Accuracy of 72%, does not meet threshold of 75%. 

In [54]:
# Random Forest Classifier Model
rf_model = RandomForestClassifier(random_state=12345)
rf_model.fit(features_train, target_train)
rf_model.score(features_valid, target_valid)

0.7947122861586314

Accuracy of 79%, RandomForestClassifer model does meet threshold of 75%

In [70]:
# Decision Tree Classifier with different parameter
best_model = None
best_result = 0
for depth in range(1, 6):
	model = DecisionTreeClassifier(random_state=12345, max_depth=depth) # create a model with the given depth
	model.fit(features_train, target_train) # train the model
	predictions = model.predict(features_train) # get the model's predictions
	result = accuracy_score(target_train, predictions) # calculate the accuracy
	if result > best_result:
		best_model = model
		best_result = result

In [71]:
print("Accuracy of the best model:", best_result)

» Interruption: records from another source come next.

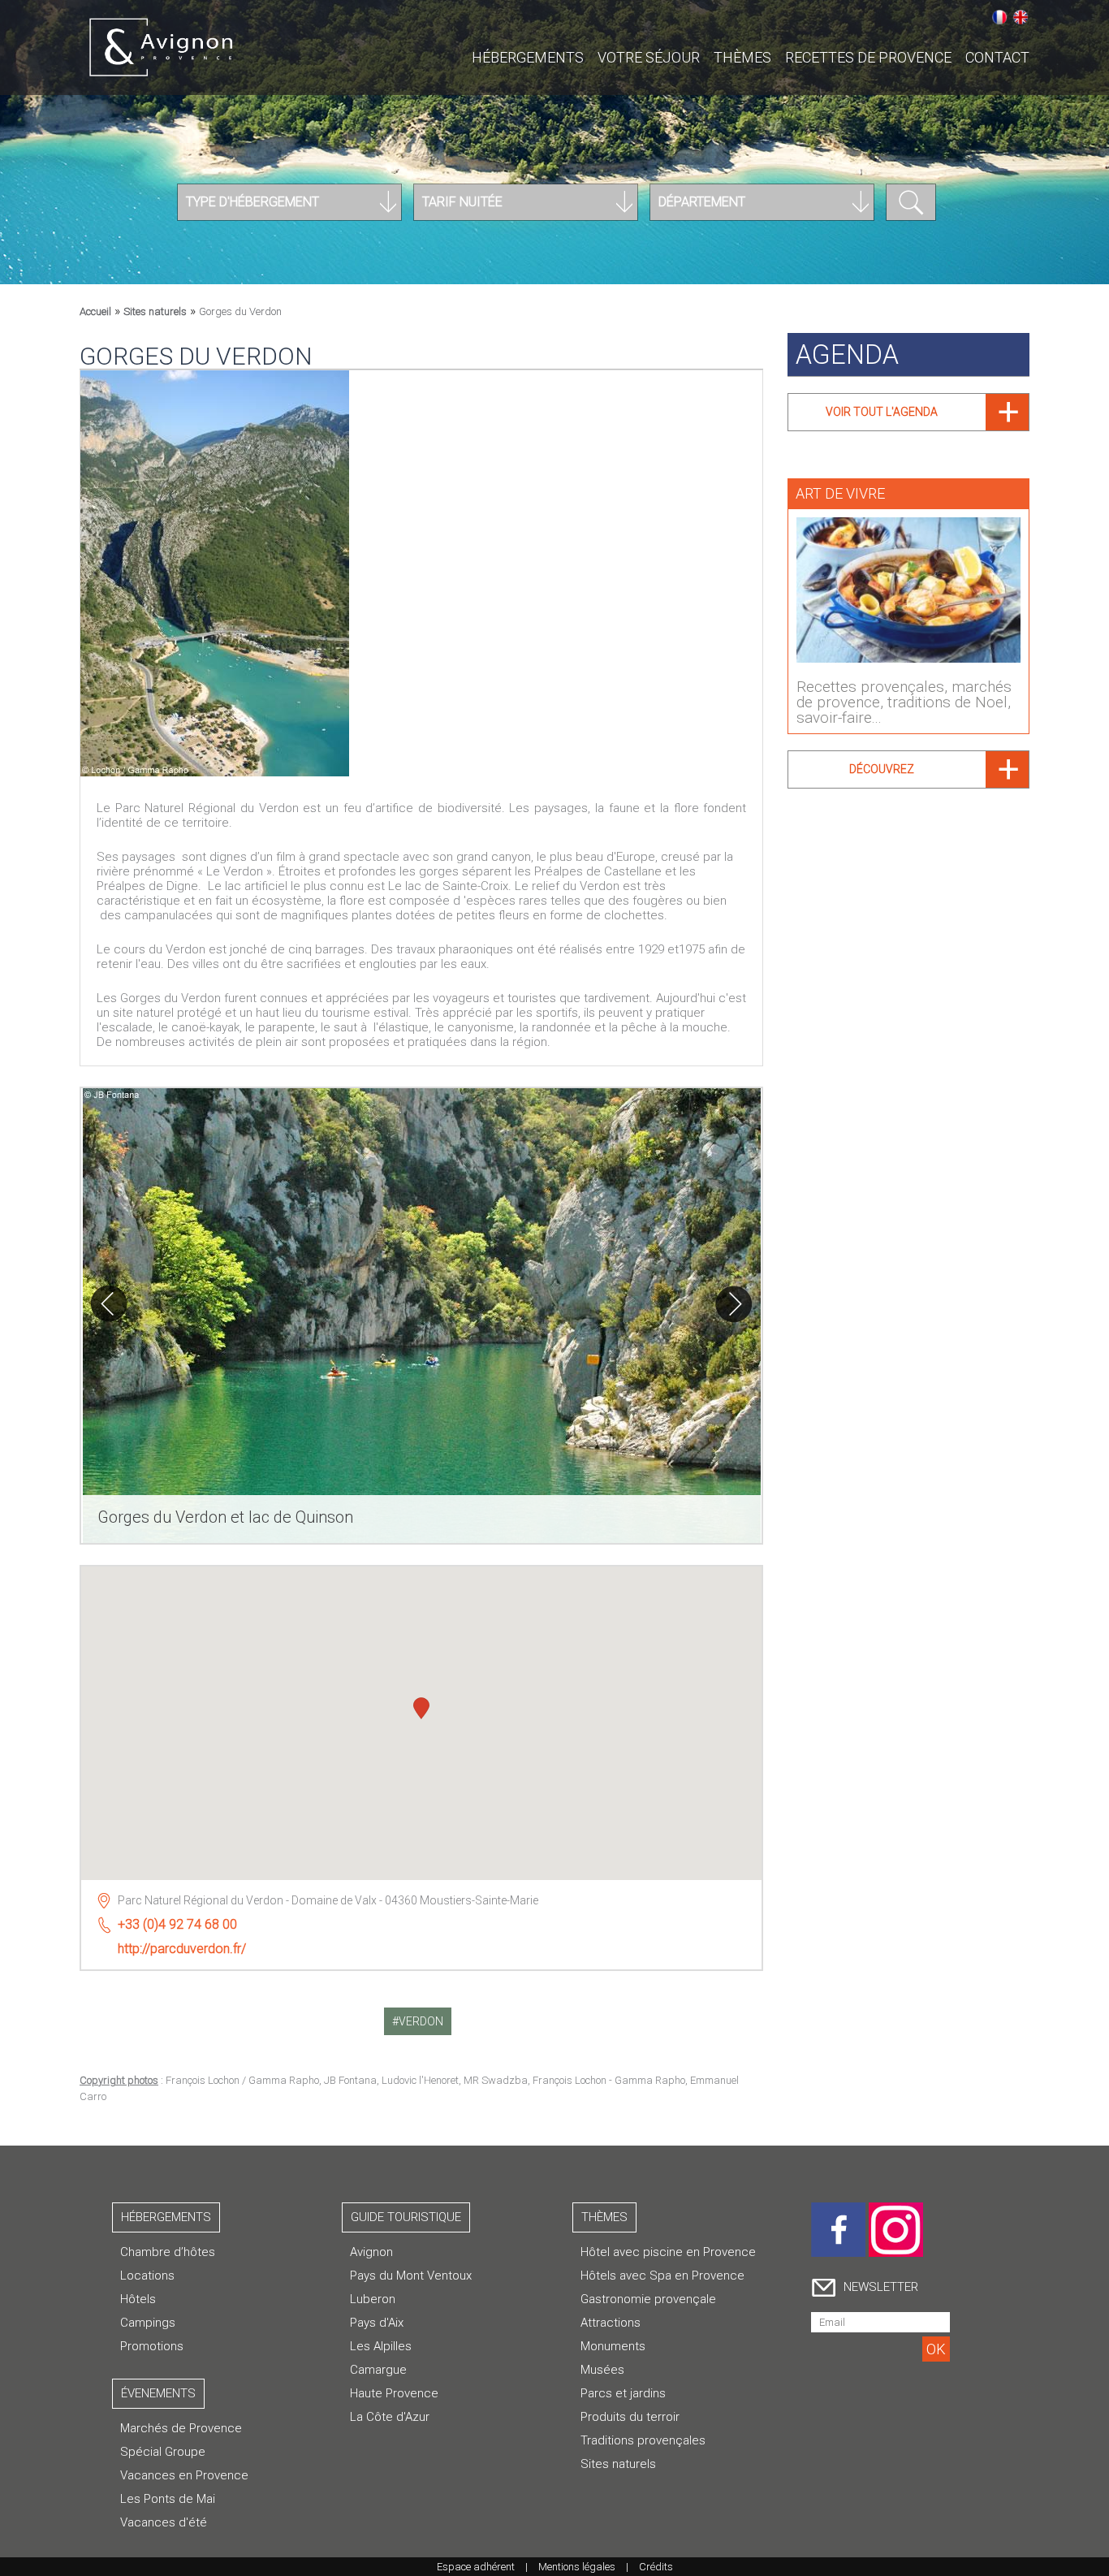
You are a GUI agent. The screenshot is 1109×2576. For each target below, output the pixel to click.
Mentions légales (576, 2567)
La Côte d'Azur (389, 2417)
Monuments (612, 2346)
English (1020, 17)
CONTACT (997, 57)
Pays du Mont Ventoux (411, 2275)
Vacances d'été (163, 2522)
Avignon (371, 2252)
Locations (147, 2275)
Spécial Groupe (162, 2451)
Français (999, 17)
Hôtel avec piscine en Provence (668, 2252)
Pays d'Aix (376, 2322)
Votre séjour (649, 57)
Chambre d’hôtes (167, 2252)
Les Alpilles (381, 2346)
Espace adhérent (476, 2567)
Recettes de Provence (868, 57)
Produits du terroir (630, 2417)
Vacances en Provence (184, 2475)
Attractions (610, 2322)
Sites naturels (155, 311)
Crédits (656, 2567)
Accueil (95, 311)
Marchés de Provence (181, 2428)
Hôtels (138, 2299)
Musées (602, 2369)
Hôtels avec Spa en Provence (662, 2275)
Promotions (151, 2346)
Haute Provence (394, 2393)
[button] (421, 1710)
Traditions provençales (643, 2440)
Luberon (372, 2299)
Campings (147, 2322)
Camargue (378, 2369)
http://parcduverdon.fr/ (182, 1948)
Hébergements (528, 57)
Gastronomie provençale (648, 2299)
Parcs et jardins (623, 2393)
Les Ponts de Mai (167, 2499)
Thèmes (742, 57)
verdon (421, 2021)
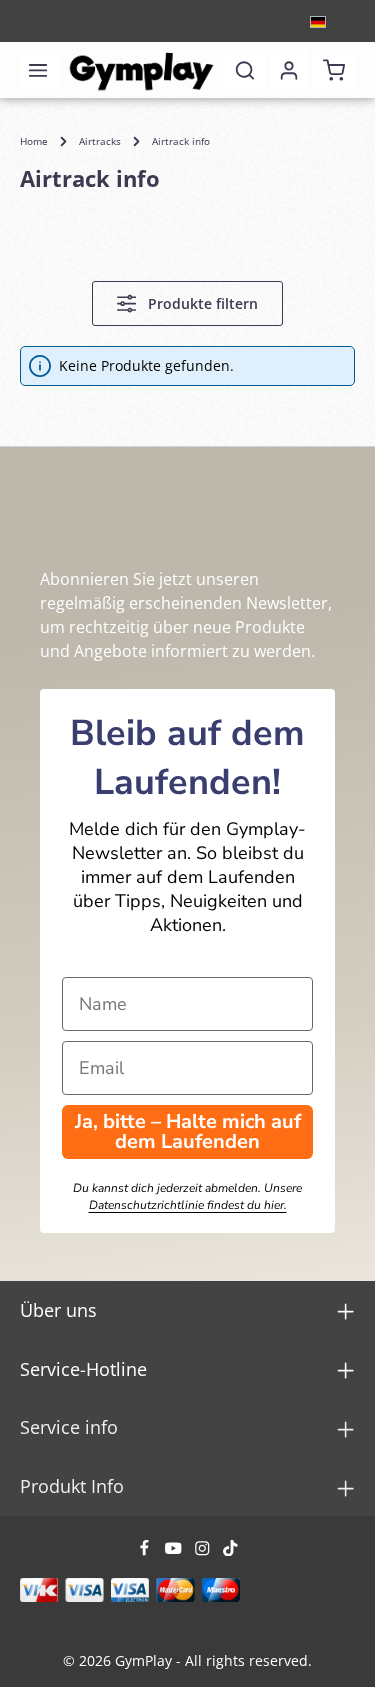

Accuracy of the best model: 0.8293568464730291


In [72]:
# Determine best max_depth parameter for DecisionTreeClassifier model
for depth in range(1, 6):
    model = DecisionTreeClassifier(random_state=12345, max_depth=depth)
    model.fit(features_train, target_train)
    predictions_valid = model.predict(features_valid)
    print('max_depth =', depth, ': ', end='')
    print(accuracy_score(target_valid, predictions_valid))

max_depth = 1 : 0.7418351477449455
max_depth = 2 : 0.7744945567651633
max_depth = 3 : 0.7744945567651633
max_depth = 4 : 0.7807153965785381
max_depth = 5 : 0.7713841368584758


Max_depth of 4 yields highest accuracy, 78%

In [73]:
best_score = 0
best_est = 0

In [74]:
for est in range(1, 11): # choose hyperparameter range
    model = RandomForestClassifier(random_state=54321, n_estimators=est) # set number of trees
    model.fit(features_train, target_train) # train model on training set
    score = model.score(features_valid, target_valid) # calculate accuracy score on validation set
    if score > best_score:
        best_score = score # save best accuracy score on validation set
        best_est = est # save number of estimators corresponding to best accuracy score

In [75]:
print("Accuracy of the best model on the validation set (n_estimators = {}): {}".format(best_est, best_score))

Accuracy of the best model on the validation set (n_estimators = 8): 0.7900466562986003


In [77]:
# Random Forest Classifier model selected as final model as it yields best accuracy 
final_model = RandomForestClassifier(random_state=54321, n_estimators=8) # change n_estimators to get best model
final_model.fit(features_train, target_train)
final_model.score(features_valid, target_valid)

0.7900466562986003

N_estimators = 8 yields highest accuracy percantage, 79%

In [66]:
model = LogisticRegression(random_state=54321, solver='liblinear') # initialize logistic regression constructor with parameters random_state=54321 and solver='liblinear'
model.fit(features_train, target_train)  # train model on training set
score_train = model.score(
    features_train, target_train # calculate accuracy score on training set
)  
score_valid = model.score(
    features_valid, target_valid # calculate accuracy score on validation set
)  

In [67]:
print(
    "Accuracy of the logistic regression model on the training set:",
    score_train,
)
print(
    "Accuracy of the logistic regression model on the validation set:",
    score_valid,
)

Accuracy of the logistic regression model on the training set: 0.703838174273859
Accuracy of the logistic regression model on the validation set: 0.7216174183514774


In [80]:
final_model.score(features_test, target_test)

0.7978227060653188

# Conclusion

After trying different Machine learning models and comparing the results between them, we can determine that the best Machine learning model for this dataset would be the Random Forest Classifier model as this model yielded that highest accuracy score of 79%. By changing hyperparameters, specifically the "n_estimators" hyperparameter, it was determined that the number of estimators that would yield the highest accuracy would be 8 estimators. 

We were provided with a 75% percent threshold, which the Random Forest Classifier with 8 estimators successfully surpasses this threshold at 79%.